Draginja Babić (3 October 1886 – 24 January/6 February 1915) was a Serbian medical doctor who worked at Valjevo Hospital during the Balkan Wars and World War I. She was a recipient of the Order of St. Sava.

==Early years and education==
Draginja Babić was born in Valjevo, 3 October 1886, into a family of merchants, Janko Babić and Jelena Jelka (née Mišković or Mitrović. Her father was president of Valjevo municipality, 1892–1893, as was her brother, Marko Babić, in the period before the Second World War. Her brother, Jovan Babić, was a professor of Serbian language and a writer, and her sister, Marija (married surname, Tadić), was a pharmacist.

In Valjevo, Babić finished elementary school and lower gymnasium classes. In Belgrade, she graduated from the Third Belgrade Gymnasium in 1905. She began her medical studies at the University of Zurich in 1906. where she was a scholar of Valjevo municipality, continuing her studies from 1908/09 in Berlin and ending them in December 1911. She was the first Serbian woman to complete medical studies at the University of Berlin, at the age of 25. Babić became a doctor at a time when women doctors in Serbia were very rare. Because she was a great student, the faculty wanted to keep Babić at the University of Berlin, but she decided to return to Serbia.

==Career==
Babić began her career in Valjevo as an assistant doctor in the District Hospital, then she passed the state exam and worked as a municipal doctor. During the Balkan Wars, she served as director and was the only physician at Valjevo's Reserve Military Hospital. During World War I, she also worked in Valjevo as a doctor. During the Balkan wars, she served as a reserve hospital manager. During the First World War, following the break-up of the Austro-Hungarian troops in 1914, she withdrew with the Serbian army to Pirot where she was the manager of the District Hospital.

After the Battle of Kolubara, Babić returned to Valjevo. At that time, there was a large epidemic of Typhoid fever in Serbia caused by interaction with the Austro-Hungarian soldiers. In the Valjevo hospital, the situation was particularly difficult, and hundreds of people died daily. At the time when everyone was fleeing from Valjevo, Babić returned to her hometown to help the sick. There she selflessly sacrificed herself for the good of others, herself suffering from Typhoid fever.

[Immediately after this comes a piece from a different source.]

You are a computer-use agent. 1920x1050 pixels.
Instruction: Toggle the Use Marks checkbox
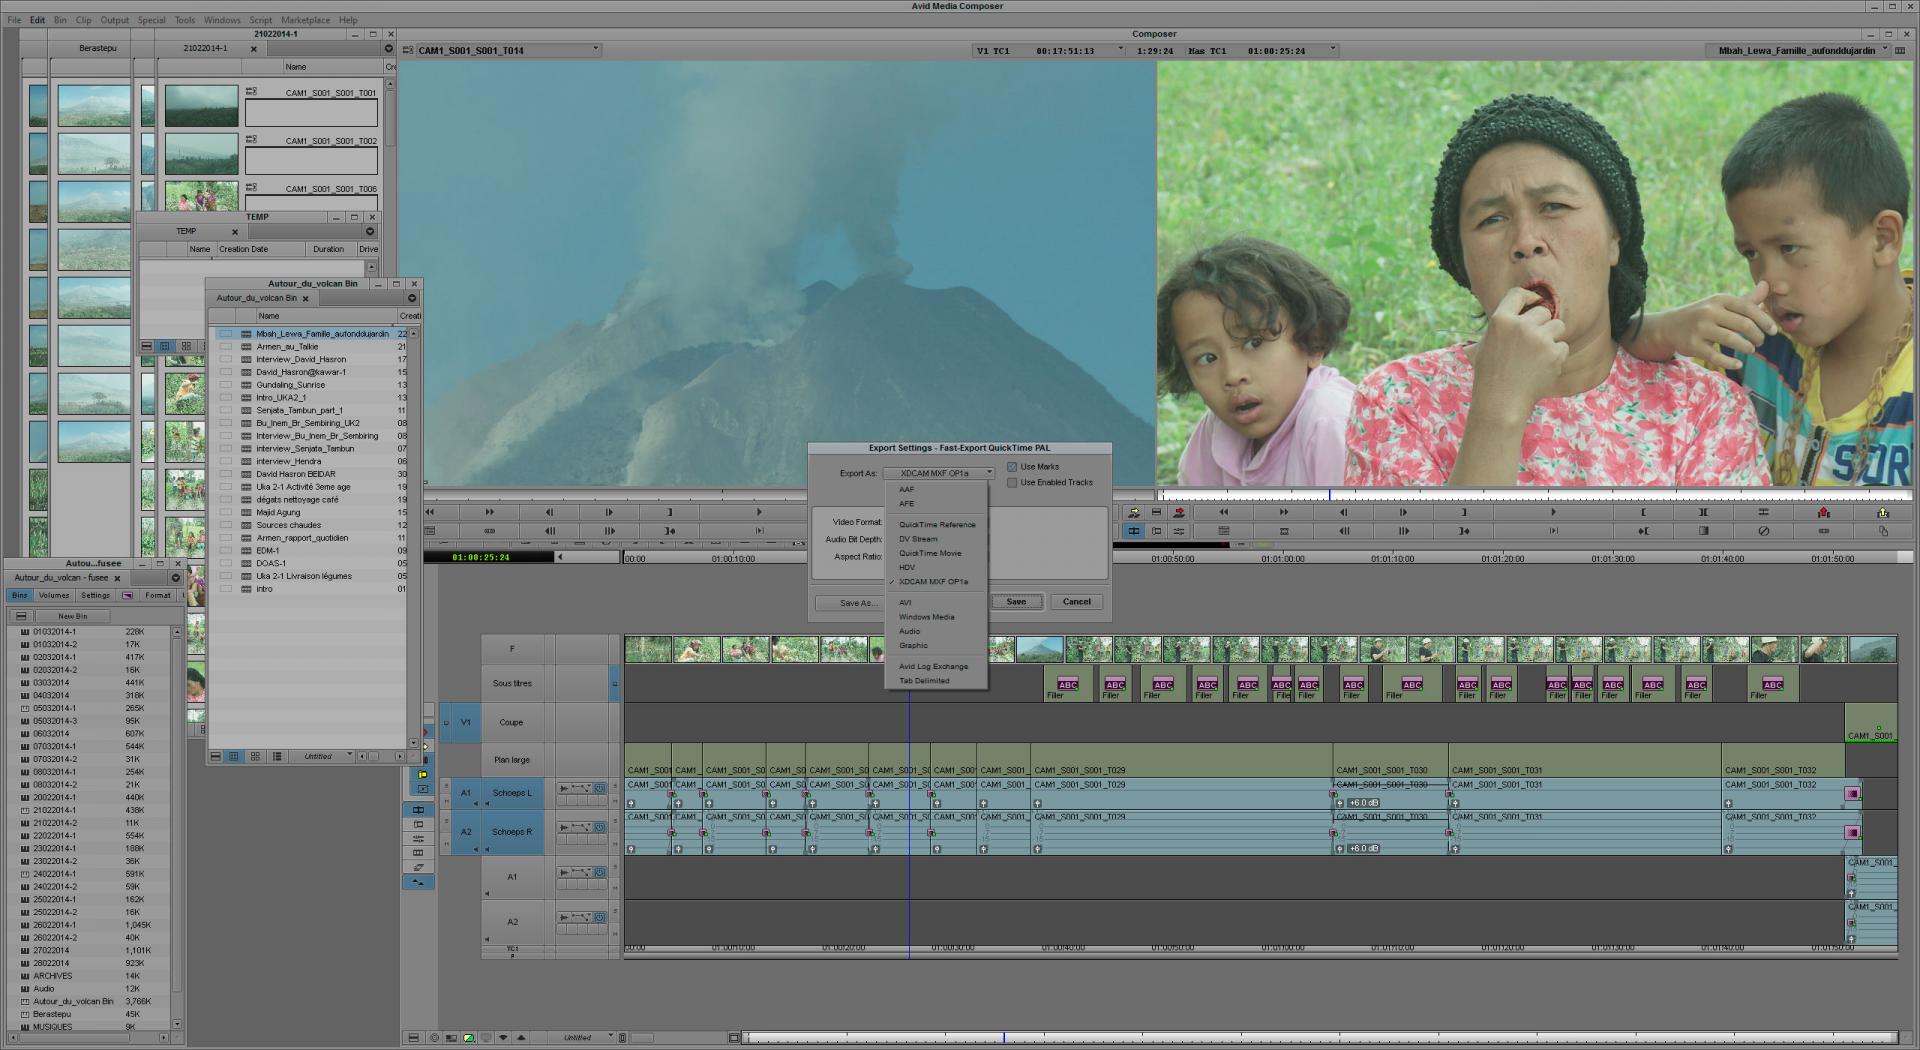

Babić was decorated with the Order of St. Sava in 1913. She died in Valjevo between 24 January and 6 February 1915. Her father died three days later. Babić was among the first medical personnel who were victimized in Valjevo. Doctors Pavle Vojteh and Selimir Đorđević, as well as a volunteer nurse, Nadežda Petrović, who was also a painter, also died of typhoid in 1914–15.